*** Opening of Supplied information ***
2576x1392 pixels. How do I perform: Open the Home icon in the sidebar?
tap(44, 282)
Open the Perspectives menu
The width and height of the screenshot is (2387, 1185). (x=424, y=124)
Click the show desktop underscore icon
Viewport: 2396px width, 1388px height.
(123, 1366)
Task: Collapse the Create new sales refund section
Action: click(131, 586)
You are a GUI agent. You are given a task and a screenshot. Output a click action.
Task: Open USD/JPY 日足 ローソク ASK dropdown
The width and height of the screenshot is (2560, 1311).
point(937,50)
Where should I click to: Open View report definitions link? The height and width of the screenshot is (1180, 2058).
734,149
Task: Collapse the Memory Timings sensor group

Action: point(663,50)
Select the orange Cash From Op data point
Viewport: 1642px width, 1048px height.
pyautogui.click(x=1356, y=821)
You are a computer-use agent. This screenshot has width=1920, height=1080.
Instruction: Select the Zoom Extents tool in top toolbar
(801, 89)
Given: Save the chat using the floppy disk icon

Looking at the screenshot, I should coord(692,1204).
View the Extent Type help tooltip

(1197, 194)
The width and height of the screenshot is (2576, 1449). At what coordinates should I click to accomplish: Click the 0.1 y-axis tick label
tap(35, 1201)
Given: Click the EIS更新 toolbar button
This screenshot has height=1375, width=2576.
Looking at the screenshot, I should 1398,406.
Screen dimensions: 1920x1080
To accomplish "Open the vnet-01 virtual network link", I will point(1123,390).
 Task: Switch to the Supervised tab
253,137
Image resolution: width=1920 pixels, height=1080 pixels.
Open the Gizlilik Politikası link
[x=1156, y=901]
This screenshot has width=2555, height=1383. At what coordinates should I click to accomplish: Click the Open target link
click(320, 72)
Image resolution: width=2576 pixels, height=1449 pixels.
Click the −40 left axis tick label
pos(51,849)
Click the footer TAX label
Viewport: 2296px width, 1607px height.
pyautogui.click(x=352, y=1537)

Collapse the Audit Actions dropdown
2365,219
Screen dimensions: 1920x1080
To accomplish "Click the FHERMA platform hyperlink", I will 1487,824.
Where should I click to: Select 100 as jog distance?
*** Close of Supplied information ***
Restate the material word for word.

→ Your solution
2576x1392 pixels. How do I perform: Open the Home icon in the sidebar?
tap(44, 282)
Open the Perspectives menu
The width and height of the screenshot is (2387, 1185). (x=424, y=124)
Click the show desktop underscore icon
Viewport: 2396px width, 1388px height.
(123, 1366)
Task: Collapse the Create new sales refund section
Action: click(131, 586)
You are a GUI agent. You are given a task and a screenshot. Output a click action.
Task: Open USD/JPY 日足 ローソク ASK dropdown
The width and height of the screenshot is (2560, 1311).
point(937,50)
Where should I click to: Open View report definitions link? The height and width of the screenshot is (1180, 2058).
734,149
Task: Collapse the Memory Timings sensor group

Action: point(663,50)
Select the orange Cash From Op data point
Viewport: 1642px width, 1048px height.
pyautogui.click(x=1356, y=821)
You are a computer-use agent. This screenshot has width=1920, height=1080.
Instruction: Select the Zoom Extents tool in top toolbar
(801, 89)
Given: Save the chat using the floppy disk icon

Looking at the screenshot, I should coord(692,1204).
View the Extent Type help tooltip

(1197, 194)
The width and height of the screenshot is (2576, 1449). At what coordinates should I click to accomplish: Click the 0.1 y-axis tick label
tap(35, 1201)
Given: Click the EIS更新 toolbar button
This screenshot has height=1375, width=2576.
Looking at the screenshot, I should 1398,406.
Screen dimensions: 1920x1080
To accomplish "Open the vnet-01 virtual network link", I will point(1123,390).
 Task: Switch to the Supervised tab
253,137
Image resolution: width=1920 pixels, height=1080 pixels.
Open the Gizlilik Politikası link
[x=1156, y=901]
This screenshot has width=2555, height=1383. At what coordinates should I click to accomplish: Click the Open target link
click(320, 72)
Image resolution: width=2576 pixels, height=1449 pixels.
Click the −40 left axis tick label
pos(51,849)
Click the footer TAX label
Viewport: 2296px width, 1607px height.
pyautogui.click(x=352, y=1537)

Collapse the Audit Actions dropdown
2365,219
Screen dimensions: 1920x1080
To accomplish "Click the FHERMA platform hyperlink", I will 1487,824.
Where should I click to: Select 100 as jog distance?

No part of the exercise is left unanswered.